No more mindlessly throwing in stuff because “it looks good” or “hey, I didn’t know that ____ had a hechsher!” (Guilty as charged.)

No more shopping when you haven’t eaten in eight hours and therefore end up buy $40 worth of convenience foods, because you must eat within 12 seconds of walking in the front door.

No more buying a jar of mayo, only to come home and realize that you had four other half-used jars of mayo already littering the top shelf of your fridge.

No more shopping without a list. No more magazines, candy bars, or cold bottles of water — unless they are on that shopping list.

The goal here is simply to be intentional about what you buy. Even if it’s a $6 jar of hearts of palm, know that you’re buying it because you need it for a recipe you plan to make that Shabbat — and not because of any other impulse.

Perhaps you already are intentional at the store. I know I think I am.

But when I really, really pay attention to what I’m doing at the store, you know what? I save some money. Maybe it’s only $10 a week, but hey, that’s 10% off my monthly grocery budget.

And if you’re spending $1000 or $1200 a month — which I think is pretty typical for frum families with kids (at least based on the comments in this post at Orthonomics) — a 10% savings is $120/month. (Although I’m guessing that there’s more “fat” that can be trimmed by paying attention to a $1,200 budget than to a $400 one.)

Pretty cool, huh? Almost $1500 a year just by paying attention.

Imagine what you’ll be able to do when you add back in coupons, stockpiling, CVsing and freebies!


  1. Paying attention is a lot of work! I just got back from the store and was super vigilant stacking coupons and only buying what we needed for shabbat. Then when I got out to the parking lot I looked at the receipt and realized the kid rang up my arugula twice because he realized we had a bag credit. So he gave us the 0.20$ bag credit while holding the arugula and then rang it up a second time. Sigh!

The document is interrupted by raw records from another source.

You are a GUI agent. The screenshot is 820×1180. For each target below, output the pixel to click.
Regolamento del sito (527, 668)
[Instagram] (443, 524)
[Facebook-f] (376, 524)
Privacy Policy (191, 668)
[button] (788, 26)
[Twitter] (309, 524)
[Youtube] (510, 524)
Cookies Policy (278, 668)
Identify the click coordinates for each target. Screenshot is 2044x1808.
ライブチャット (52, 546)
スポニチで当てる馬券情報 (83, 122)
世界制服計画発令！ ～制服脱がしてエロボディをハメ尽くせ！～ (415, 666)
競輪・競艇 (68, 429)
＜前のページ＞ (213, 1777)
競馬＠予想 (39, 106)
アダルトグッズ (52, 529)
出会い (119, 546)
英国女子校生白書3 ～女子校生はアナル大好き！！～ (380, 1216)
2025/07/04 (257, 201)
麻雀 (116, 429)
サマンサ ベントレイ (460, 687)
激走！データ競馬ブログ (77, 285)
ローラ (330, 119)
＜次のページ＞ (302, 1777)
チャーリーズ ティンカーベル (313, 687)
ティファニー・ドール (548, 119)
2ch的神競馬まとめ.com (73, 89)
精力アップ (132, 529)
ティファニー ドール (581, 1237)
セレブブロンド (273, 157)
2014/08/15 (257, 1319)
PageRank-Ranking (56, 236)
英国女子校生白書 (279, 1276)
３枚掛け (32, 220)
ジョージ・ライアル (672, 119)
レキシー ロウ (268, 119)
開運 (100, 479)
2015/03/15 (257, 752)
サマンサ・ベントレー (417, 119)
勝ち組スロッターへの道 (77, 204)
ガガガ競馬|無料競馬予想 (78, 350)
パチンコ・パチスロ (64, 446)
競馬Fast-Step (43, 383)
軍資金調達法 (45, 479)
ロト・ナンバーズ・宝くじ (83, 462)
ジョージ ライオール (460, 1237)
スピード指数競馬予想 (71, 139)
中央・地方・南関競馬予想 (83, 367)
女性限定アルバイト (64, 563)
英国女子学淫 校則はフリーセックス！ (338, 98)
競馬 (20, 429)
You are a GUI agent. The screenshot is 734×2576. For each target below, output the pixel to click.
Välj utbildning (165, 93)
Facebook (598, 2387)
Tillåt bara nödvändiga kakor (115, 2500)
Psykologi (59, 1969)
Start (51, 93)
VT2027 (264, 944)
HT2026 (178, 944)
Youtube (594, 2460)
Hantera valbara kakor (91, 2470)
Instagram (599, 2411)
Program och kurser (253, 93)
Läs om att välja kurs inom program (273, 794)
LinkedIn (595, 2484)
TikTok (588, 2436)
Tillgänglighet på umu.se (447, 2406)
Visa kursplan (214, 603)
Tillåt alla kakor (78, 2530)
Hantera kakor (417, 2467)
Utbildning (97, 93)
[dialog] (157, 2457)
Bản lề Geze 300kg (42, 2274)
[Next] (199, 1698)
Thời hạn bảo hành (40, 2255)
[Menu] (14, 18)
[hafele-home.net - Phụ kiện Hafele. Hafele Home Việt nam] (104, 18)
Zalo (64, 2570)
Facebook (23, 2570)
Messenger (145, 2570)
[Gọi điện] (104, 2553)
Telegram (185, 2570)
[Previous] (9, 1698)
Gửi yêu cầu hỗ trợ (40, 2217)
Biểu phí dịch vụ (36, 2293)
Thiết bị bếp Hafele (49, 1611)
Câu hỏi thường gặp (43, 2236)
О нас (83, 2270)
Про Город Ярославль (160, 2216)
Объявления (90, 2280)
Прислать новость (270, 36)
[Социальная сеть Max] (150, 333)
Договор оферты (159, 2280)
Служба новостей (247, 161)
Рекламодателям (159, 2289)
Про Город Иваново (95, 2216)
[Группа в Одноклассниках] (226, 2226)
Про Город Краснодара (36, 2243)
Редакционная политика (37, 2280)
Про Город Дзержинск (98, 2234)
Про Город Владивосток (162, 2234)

  2. Uch, I am so sorry. That stuff usually happens to me when I have all three kids and only realize it after they are all buckled into their car seats. I hope that arugula is doubly good 🙂

  3. I agree that there is no need to do every deal. Currently, my bathroom supply cabinet is stocked to the gills. I have shampoo and toothpaste coming out my ears, to say nothing of everything else. We aren’t getting the newspaper, so I don’t all of the ads. And that is OK. When the shampoo starts running low, I will get back on the bike because deals come along regularly enough. I don’t need to shop every great deal at every time. (Thanks for the link too).

  4. Hey Mara,
    Could you do a blog post on gift-giving? I’m staring at my Chanukah list and kind of freaking out. There is my Mom and Dad who do everything for me and I’m forever the most grateful for. There are my two kids – who already know I’m getting them one thing each (but what?). There is my sister, her husband and their three kids. So, compared to some people that’s not so many people but that’s not really the whole list that’s just the people who I want to make sure I give really nice Chanukah gifts to. I’m hoping you don’t say that you guys don’t give gifts on Chanukah – but just in general – what are your suggestions for holiday time when you have to give a bunch of gifts at once. I think you will say that you already have a bunch stocked up…
    Thanks in advance,

  5. Amy,

    Our family has been trying very diligantly to reduce the Hanukkah gift giving. My MIL would go way over the top. It was not what we wanted to teach our children about the hoilday. So we actually asked her to send smaller gifts, and if she wanted to send them more gifts to send them throughout the year. I also worked with both of my brothers to reduce the expectation. Together we decided to give a “family” gift. So I will get them a gift certificate to the movie theatre or a board game the whole family can enjoy. We all have a bunch of children and it was just too much to buy gifts for each and every one of them.

    Meanwhile, for our own kids we give them candy or something small on the majority of the night (they love Mike and Ikes) and usually only give them one gift of value (usually art supplies or winter slippers).

    The one thing we do do for our kids is getting tham a gift when they complete the school year (rather than oodles of bday or Hanukkah) presents).